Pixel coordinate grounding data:
◇ ◇ ◇ ◇ ◇ ◇ ◇

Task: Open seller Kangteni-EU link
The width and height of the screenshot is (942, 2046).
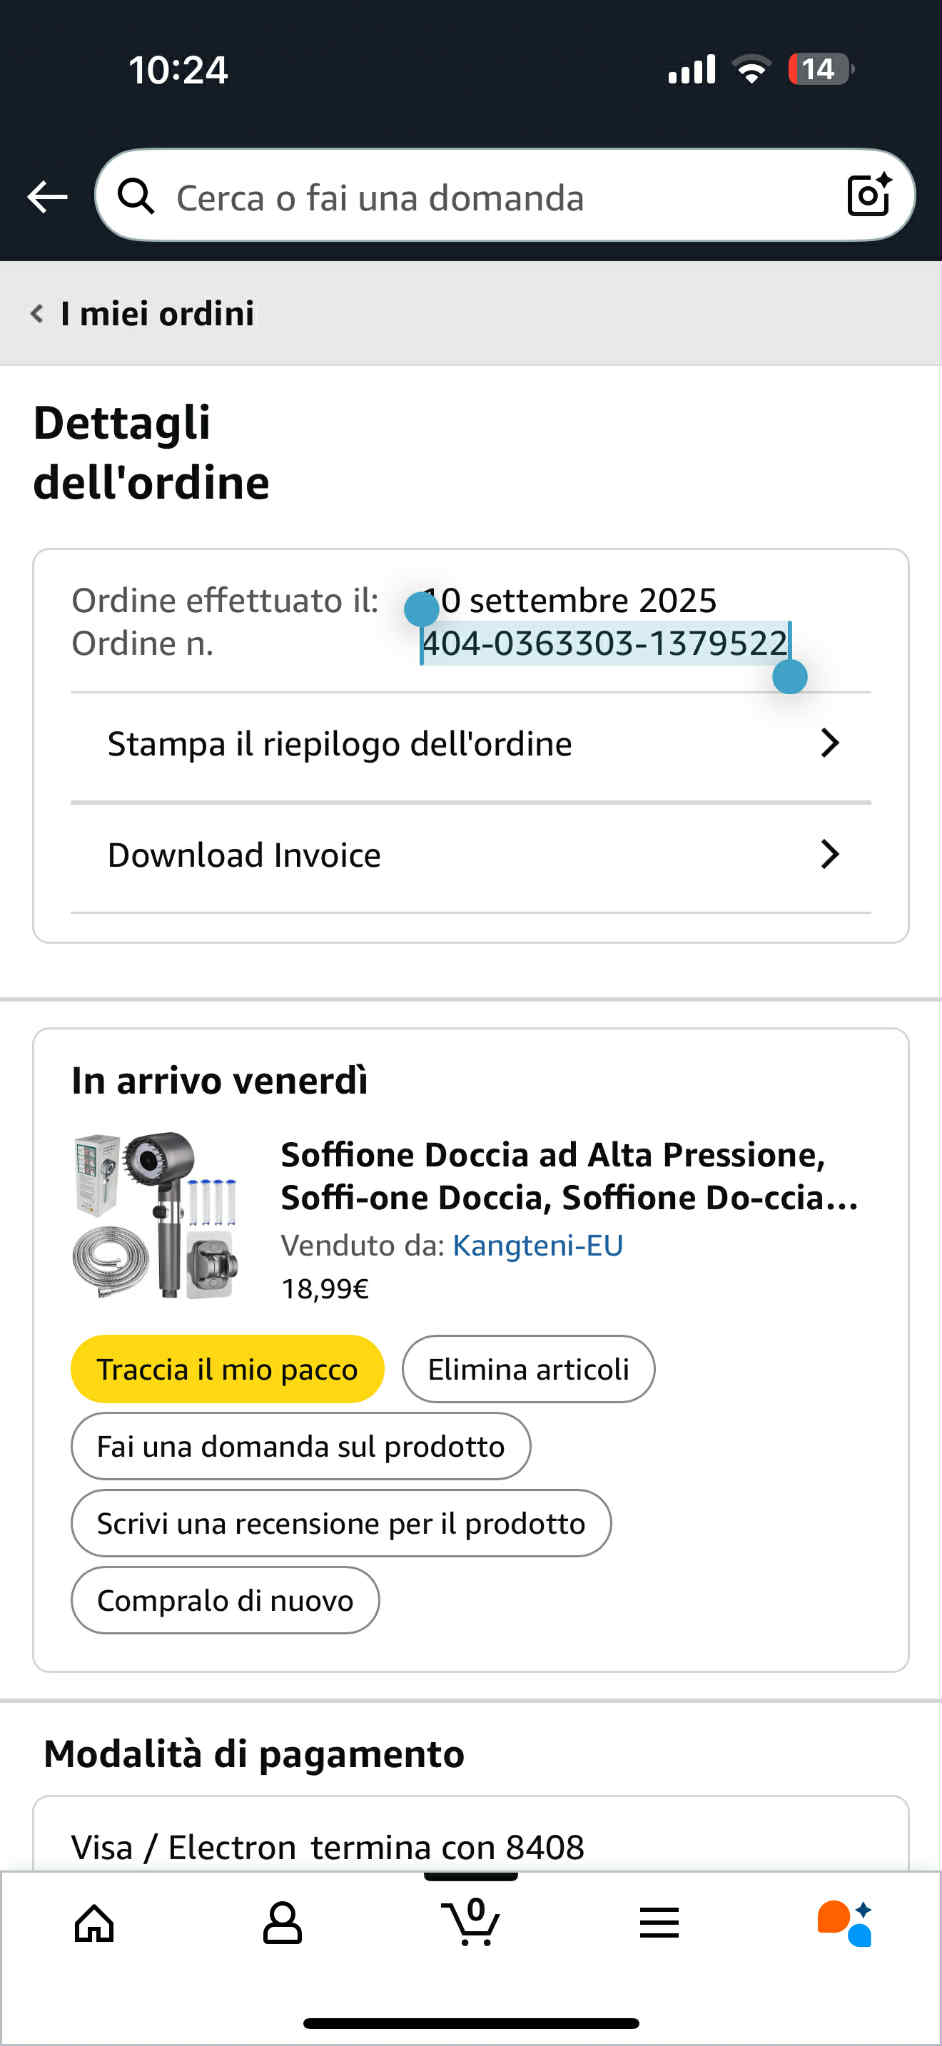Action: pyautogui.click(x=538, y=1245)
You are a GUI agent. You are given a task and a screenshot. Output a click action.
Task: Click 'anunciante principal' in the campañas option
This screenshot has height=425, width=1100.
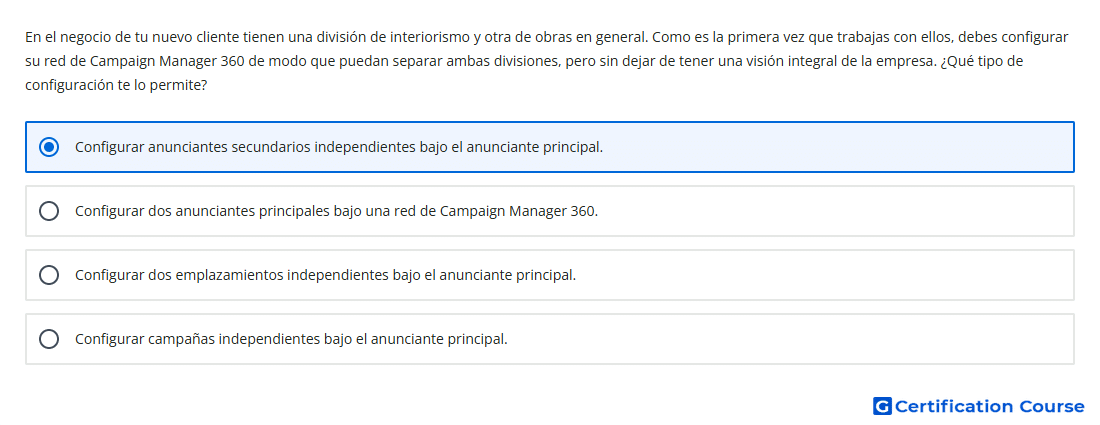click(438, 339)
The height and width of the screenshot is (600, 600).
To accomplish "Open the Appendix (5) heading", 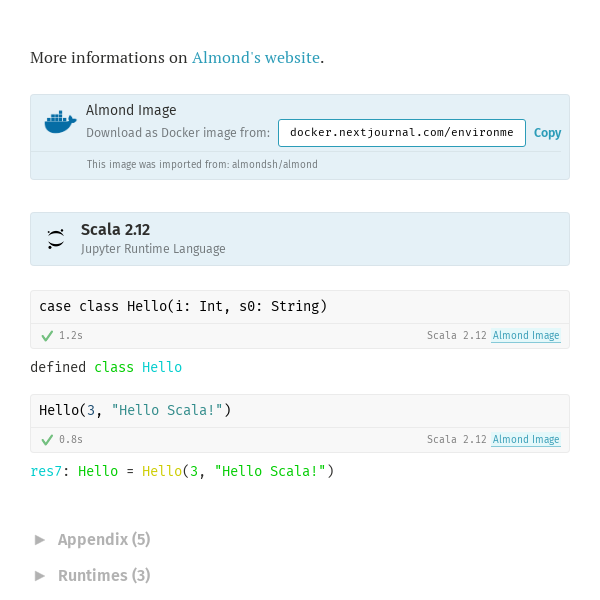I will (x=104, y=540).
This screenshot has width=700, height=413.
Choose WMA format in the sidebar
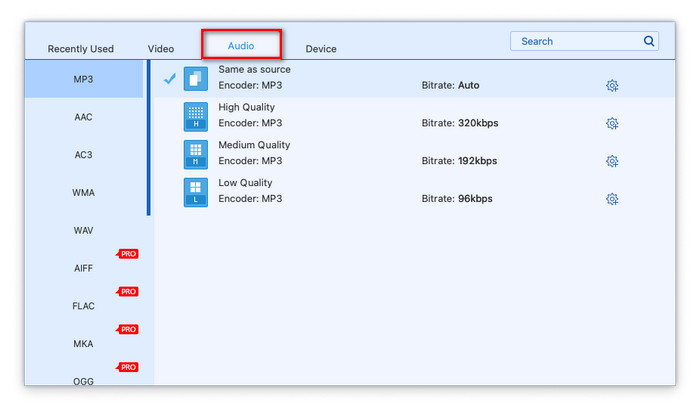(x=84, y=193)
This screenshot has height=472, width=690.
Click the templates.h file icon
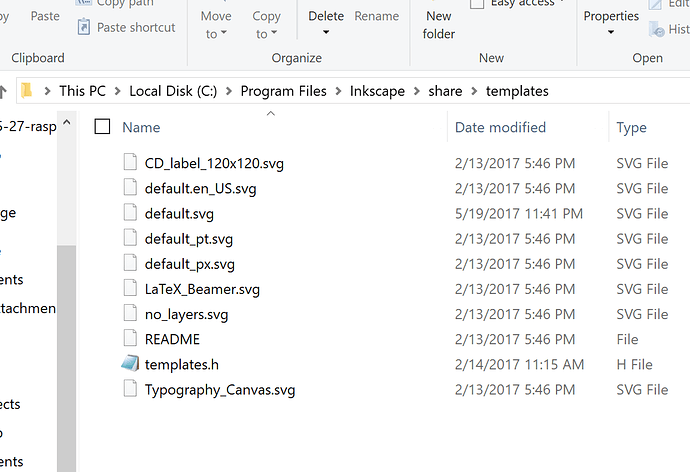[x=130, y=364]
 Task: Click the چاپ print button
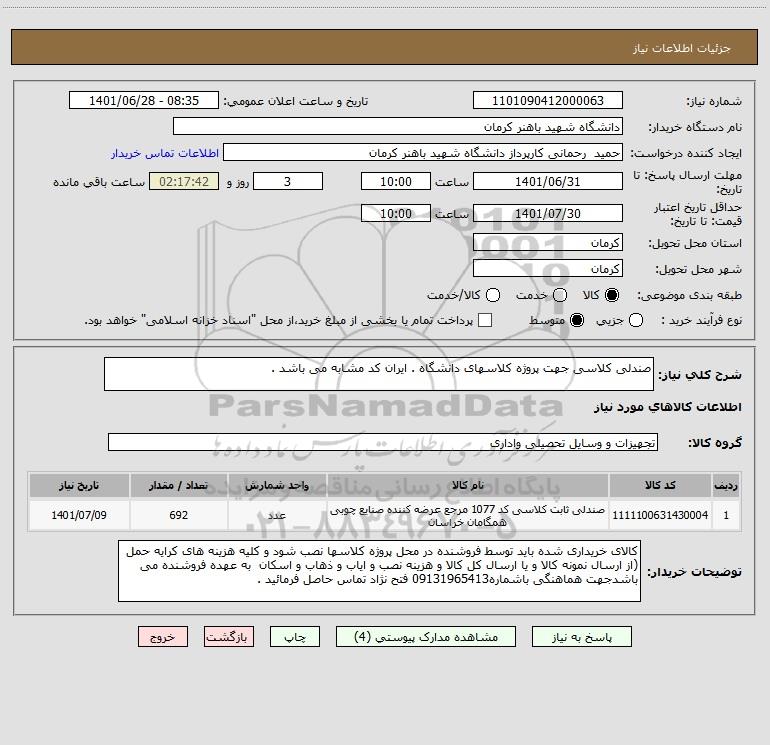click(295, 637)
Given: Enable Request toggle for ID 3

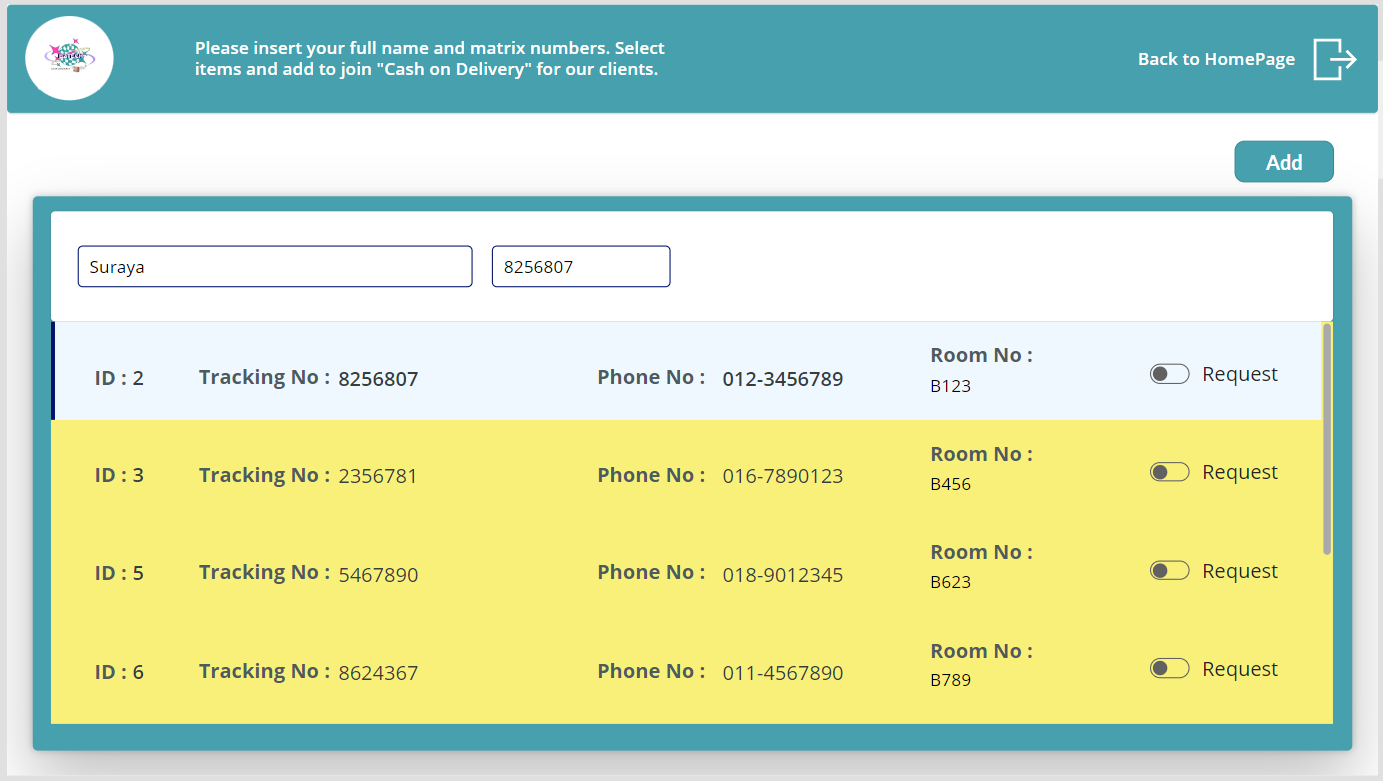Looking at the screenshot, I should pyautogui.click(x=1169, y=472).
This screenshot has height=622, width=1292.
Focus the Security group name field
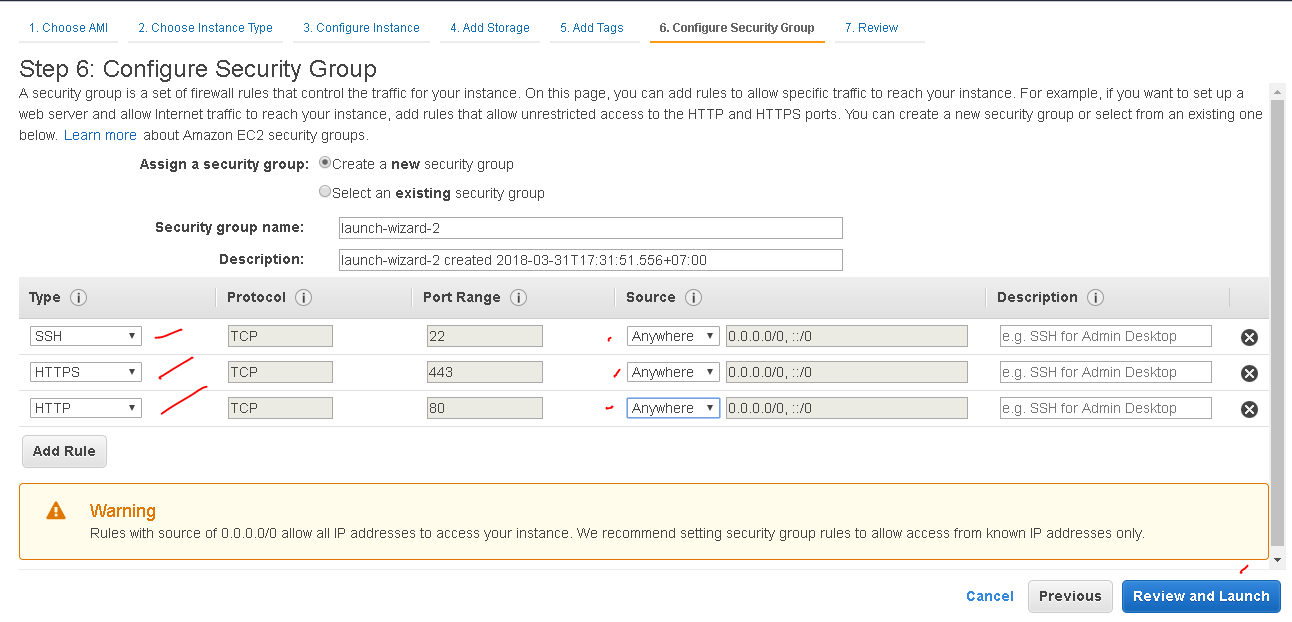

◇ ◇ ◇ ◇ ◇ ◇ ◇

→ Exercise brief
Quote exactly, and only, the lines from the line containing "This screenshot has height=472, width=690." through the final line of the records above, both included, omitting any pictures.

→ Answer
This screenshot has height=472, width=690.
Click the templates.h file icon
[x=130, y=364]
 Task: Click the چاپ print button
click(295, 637)
Given: Enable Request toggle for ID 3

Looking at the screenshot, I should pyautogui.click(x=1169, y=472).
This screenshot has height=622, width=1292.
Focus the Security group name field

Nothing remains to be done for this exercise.